What is Bookkeeping?

Bookkeeping is the charting of the money values of the transactions of a business. Bookkeeping grants the numbers from which accounts are written but is a different process, prerequisite to accounting.

Fundamentally, bookkeeping records two types of information: (1) the current value, or equity, of a business and (2) changes in value—profit or loss—taking position in the entity within a particular period.

Management officials, investors, and credit grantors all demand this kind of information: management in order to analyse the upshots of operations, to control costs, to budget for the future, and to make financial policy decisions; investors in order to analyse the outcomes of business operations and make decisions for buying, holding, and selling securities; and credit grantors in order to assess the financial statements of an entity in judging whether to accept a loan.

Evidence of financial and numerical record charts can be uncovered for almost every country with a commercial background. Records of business contracts have been found in the archaelogy of Babylon, and accounts for both farms and estates were held in ancient Greece and Rome. The double-entry style of bookkeeping started with the furthering of the enterprising republics of Italy, and instruction manuals for bookkeeping were created during the 15th century in various Italian cities.

During the late 18th and early 19th centuries, the Industrial Revolution provided a significant stimulus to accounting and bookkeeping.

The rise of manufacturing, trading, shipping, and subsidiary services made factual financial books a requirement. The history of bookkeeping, in fact, resembles closely the past of commerce, industry, and government and, in part, helped forming it. The global expansion of industrial and commercial activity demanded higher sophisticated decision-making processes, which in turn called for better sophistication in the selection, classification, and presentation of information, more so with the progression of computers. Taxation and government regulation became more significant and resulted in greater demand for information; entities had to have information available to support their income tax, payroll tax, sales tax, and other tax reports. Governmental agencies and educational and other nonprofit institutions also grew, and the need for bookkeeping for their own inner departmental operations went up.

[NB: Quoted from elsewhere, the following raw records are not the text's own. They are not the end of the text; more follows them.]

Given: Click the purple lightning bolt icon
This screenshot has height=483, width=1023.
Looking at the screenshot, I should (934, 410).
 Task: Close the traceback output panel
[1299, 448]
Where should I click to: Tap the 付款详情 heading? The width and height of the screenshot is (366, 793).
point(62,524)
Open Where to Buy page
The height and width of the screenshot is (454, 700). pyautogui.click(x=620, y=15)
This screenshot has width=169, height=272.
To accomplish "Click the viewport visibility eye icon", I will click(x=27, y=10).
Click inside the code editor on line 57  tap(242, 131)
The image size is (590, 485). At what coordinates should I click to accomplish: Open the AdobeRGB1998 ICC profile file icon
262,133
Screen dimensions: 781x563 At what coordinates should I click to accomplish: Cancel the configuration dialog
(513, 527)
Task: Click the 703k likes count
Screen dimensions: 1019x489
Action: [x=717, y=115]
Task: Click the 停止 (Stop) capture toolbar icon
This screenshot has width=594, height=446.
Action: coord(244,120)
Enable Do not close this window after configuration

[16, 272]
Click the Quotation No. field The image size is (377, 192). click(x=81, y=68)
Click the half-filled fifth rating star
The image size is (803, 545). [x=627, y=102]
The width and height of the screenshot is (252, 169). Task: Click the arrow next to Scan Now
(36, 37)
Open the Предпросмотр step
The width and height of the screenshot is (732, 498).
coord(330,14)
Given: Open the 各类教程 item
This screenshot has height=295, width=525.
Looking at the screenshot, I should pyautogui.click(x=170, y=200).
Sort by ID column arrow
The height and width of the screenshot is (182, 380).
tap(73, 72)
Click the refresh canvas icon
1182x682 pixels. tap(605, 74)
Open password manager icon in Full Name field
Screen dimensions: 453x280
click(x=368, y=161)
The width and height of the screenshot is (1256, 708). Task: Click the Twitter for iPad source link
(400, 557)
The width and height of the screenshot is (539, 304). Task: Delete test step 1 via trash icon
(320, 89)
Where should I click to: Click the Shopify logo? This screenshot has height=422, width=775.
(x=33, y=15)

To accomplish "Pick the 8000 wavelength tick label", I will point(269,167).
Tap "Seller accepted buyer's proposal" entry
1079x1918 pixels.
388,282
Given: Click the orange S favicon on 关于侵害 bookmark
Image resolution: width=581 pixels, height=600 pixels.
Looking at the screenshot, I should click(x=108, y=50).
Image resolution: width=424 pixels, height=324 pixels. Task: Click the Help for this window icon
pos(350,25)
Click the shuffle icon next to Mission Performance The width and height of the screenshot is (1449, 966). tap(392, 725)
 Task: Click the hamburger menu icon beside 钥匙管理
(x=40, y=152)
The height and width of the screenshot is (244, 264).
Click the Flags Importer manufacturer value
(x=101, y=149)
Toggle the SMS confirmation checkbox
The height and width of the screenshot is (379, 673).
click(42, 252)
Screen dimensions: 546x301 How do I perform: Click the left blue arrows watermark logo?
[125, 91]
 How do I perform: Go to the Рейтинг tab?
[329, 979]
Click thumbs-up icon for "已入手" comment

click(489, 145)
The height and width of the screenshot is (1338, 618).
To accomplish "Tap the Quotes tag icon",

While bookkeeping processes can be rather complex, all are based on two kinds of books used in the bookkeeping procedure—journals and ledgers. A journal contains the daily transactions (sales, purchases, etcetera), and the ledger contains the information of individual accounts. The daily records from the journals are written in the ledgers.

At the end of every month, generally speaking, an income statement and a balance sheet are created from the trial balance posted within the ledger. The purpose of the income statement or profit-and-loss statement is to present an analysis of any changes that took place in the entity equity because of the operations of the period. The balance sheet provides the financial position of the entity at a particular date taken from assets, liabilities, and the ownership equity.

For information about MYOB bookkeeping brisbane or MYOB training brisbane, contact Stone Consulting. Stone Consulting also does bookkeeping in Redlands.